Mono BLOG

Blog about Microsoft technologies (.NET, ASP.NET Core, Blazor, EF Core, WPF, TypeScript, etc.)

Efficient XML Parsing in C#: A Performance Comparison

in .NET

I recently encountered a task at work involving reading and writing XML, which led me to explore the performance implications of different approaches. I'd like to share my findings with you.

For our demonstration, we'll use a sample XML text from W3Schools:

<?xml version="1.0" encoding="UTF-8"?>
<breakfast_menu>
  <food>
    <name>Belgian Waffles</name>
    <price>$5.95</price>
    <description>Two of our famous Belgian Waffles with plenty of real maple syrup</description>
    <calories>650</calories>
  </food>
  <!-- ... three <food> elements omitted for brevity ... -->
  <food>
    <name>Homestyle Breakfast</name>
    <price>$6.95</price>
    <description>Two eggs, bacon or sausage, toast, and our ever-popular hash browns</description>
    <calories>950</calories>
  </food>
</breakfast_menu>

Our goal is to read the values of all <name> elements and store them in a List<string>. Let's implement this using several different methods.

Using XmlDocument

XmlDocument represents the traditional, DOM-based approach. It can be used in a couple of ways: one is by using methods like GetElementsByTagName to traverse the document tree, and the other is by using XPath expressions to select nodes directly. Let's look at the first method:

public List<string> XmlDocument()
{
    var doc = new XmlDocument();
    doc.LoadXml(testXml);
    return doc
        .GetElementsByTagName("food")
        .OfType<XmlNode>()
        .Select(node => node["name"]!.InnerText)
        .ToList();
}

Now, let's try it with an XPath expression:

public List<string> XmlDocumentXPath()
{
    var doc = new XmlDocument();
    doc.LoadXml(testXml);
    return doc
        .SelectNodes("//food/name")
        .OfType<XmlNode>()
        .Select(node => node.InnerText)
        .ToList();
}

Using System.Xml.Linq

System.Xml.Linq (XDocument) offers a more modern and developer-friendly API. Here's how to implement our task with it:

public List<string> XDocument()
{
    var doc = XDocument.Parse(testXml);
    return doc
        .Root
        .Elements("food")
        .Select(node => node.Element("name")!.Value)
        .ToList();
}

While XDocument also supports XPath, its fluent API is already so concise that using XPath often isn't necessary for simpler queries.

Using XmlReader

XmlReader is a forward-only, stream-based parser. While its API is more complex to use, it is extremely efficient in terms of speed and memory.

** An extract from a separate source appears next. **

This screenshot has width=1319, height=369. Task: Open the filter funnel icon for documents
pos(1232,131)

public List<string> XmlReader()
{
    using var stringReader = new StringReader(testXml);
    using var xmlReader = System.Xml.XmlReader.Create(stringReader);
    var res = new List<string>(8);
    while (xmlReader.Read())
    {
        if (xmlReader.IsStartElement() && xmlReader.Name == "name")
        {
            res.Add(xmlReader.ReadElementContentAsString());
        }
    }
    return res;
}

Using Regular Expressions (Regex)

Since our task is relatively simple and the XML structure is predictable, we can also use regular expressions.

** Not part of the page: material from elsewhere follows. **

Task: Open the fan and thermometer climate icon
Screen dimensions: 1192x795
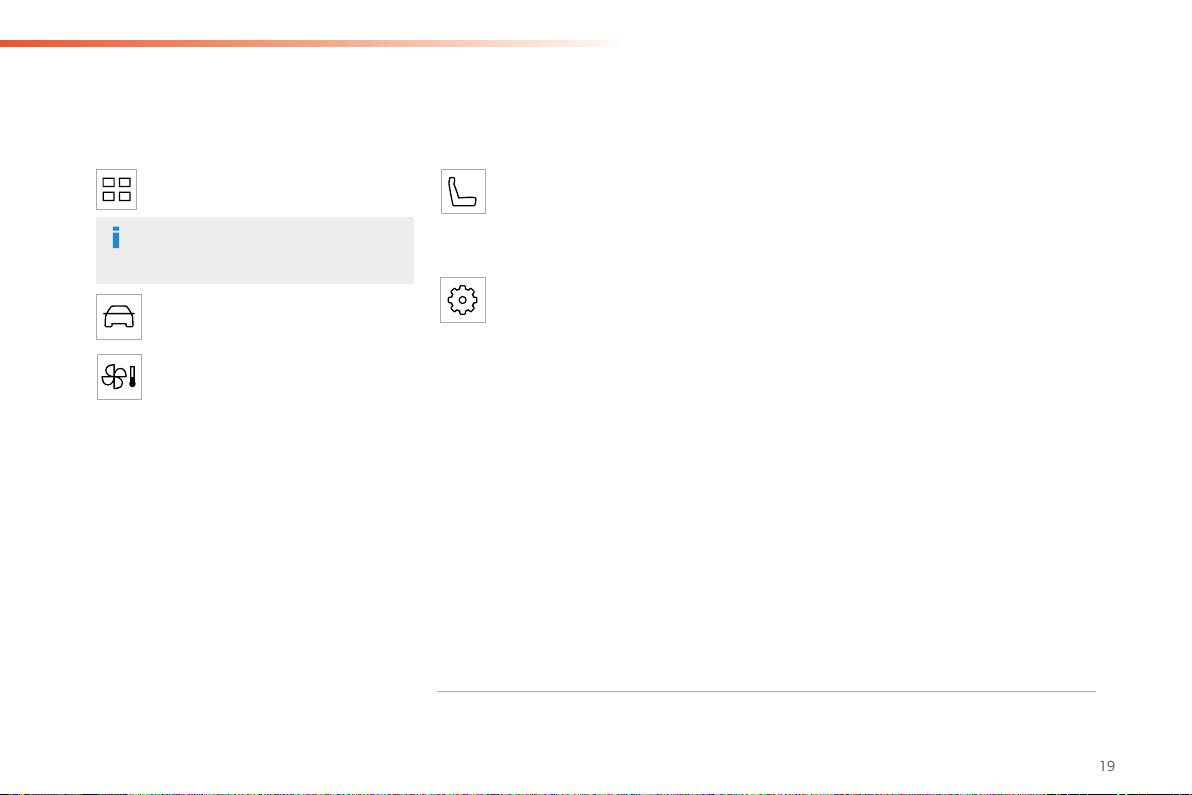Action: 119,377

public List<string> Regex()
{
    var matches = System.Text.RegularExpressions.Regex.Matches(testXml, @"<name>(.*?)</name>");
    return matches.Select(match => match.Groups[1].Value).ToList();
}

Using Traditional String Methods

Finally, we can fall back on basic string manipulation methods.

public List<string> StringOps()
{
    var res = new List<string>(8);
    int cur = 0;
    while (true)
    {
        // Find the next <name> tag
    	int idx = testXml.IndexOf("<name>", cur);
        // If not found, we're done
    	if (idx < 0)
    		break;
        // Find the corresponding </name> tag
    	int end = testXml.IndexOf("</name>", idx + 6);
    	res.Add(testXml.Substring(idx + 6, end - idx - 6));
        // Continue searching from the end of the current tag
    	cur = end + 7;
    }
    return res;
}

Spoiler alert: this method is surprisingly inefficient, much slower than the other approaches. This leads us to our secret weapon: Span<T>.

Using Span<T>

Span<T>, introduced in C# 7.2, allows for highly efficient, allocation-free memory manipulation.

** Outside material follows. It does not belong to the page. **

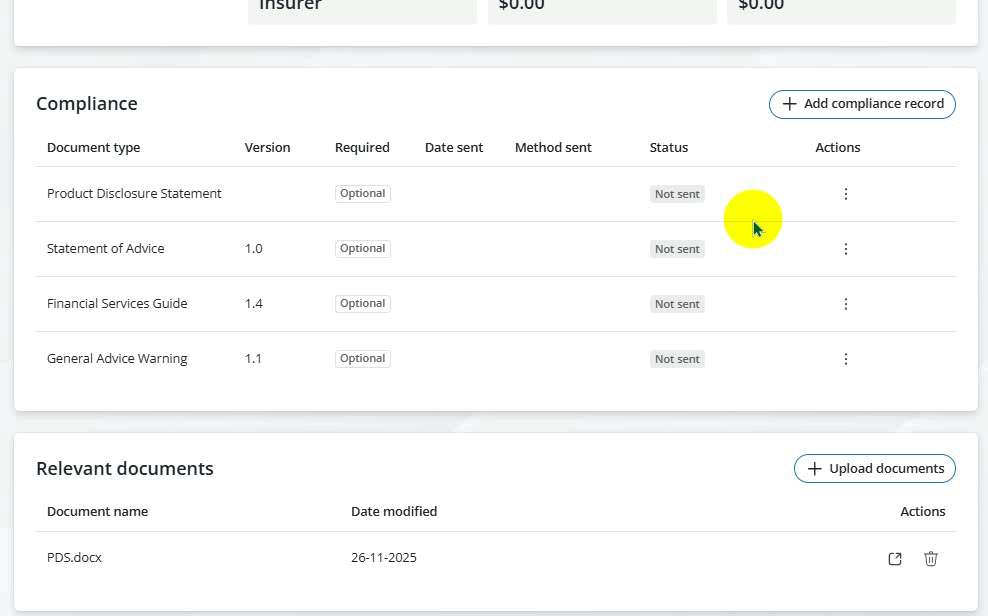
Task: Open actions menu for Product Disclosure Statement
Action: 846,194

public List<string> SpanOps()
{
    var res = new List<string>(8);
    var span = testXml.AsSpan();
    while (true)
    {
        int idx = span.IndexOf("<name>");
        if (idx < 0)
            break;
        // Slice from after "<name>" and find the closing tag
        var contentSlice = span.Slice(idx + 6);
        int end = contentSlice.IndexOf("</name>");
        // Add the content to the list
        res.Add(contentSlice.Slice(0, end).ToString());
        // Move the span past the content we just processed
        span = contentSlice.Slice(end + 7);
    }
    return res;
}

Performance Test

We used BenchmarkDotNet to test the performance of these methods. Here are the results:

CaseMeanMinMaxAllocated Bytes
XmlDocument10.65 µs10.40 µs10.79 µs17,608
XPath5.74 µs5.72 µs5.76 µs18,912
LINQ3.95 µs3.94 µs3.97 µs15,054
XmlReader3.04 µs3.02 µs3.06 µs11,776
Regex2.13 µs2.11 µs2.14 µs2,632
StringOps37.16 µs37.08 µs37.32 µs448
SpanOps134.48 ns133.89 ns135.11 ns448

So, were you impressed by the power of Span<T>? It's in a league of its own, reaching nanosecond-level performance. From these results, we can draw a few conclusions:

  • If the content we need to extract isn't complex and the structure is consistent, we can use Regex for a very fast and low-allocation solution.
  • When the task requires robust XML parsing, we should rely on dedicated XML APIs. Their performance ranking is: XmlReader > XDocument (LINQ) > XmlDocument.
  • From a practical standpoint, XDocument is often the best choice. It's significantly faster than the traditional XmlDocument and not much slower than XmlReader, but with a much more pleasant and productive API, making it the optimal choice for most scenarios.
  • Using Span<T> can lead to massive performance gains, especially when your logic involves frequent string operations like IndexOf and slicing (Substring). It's the clear winner for performance-critical scenarios that can be solved with string manipulation.

Tags:

C#.Net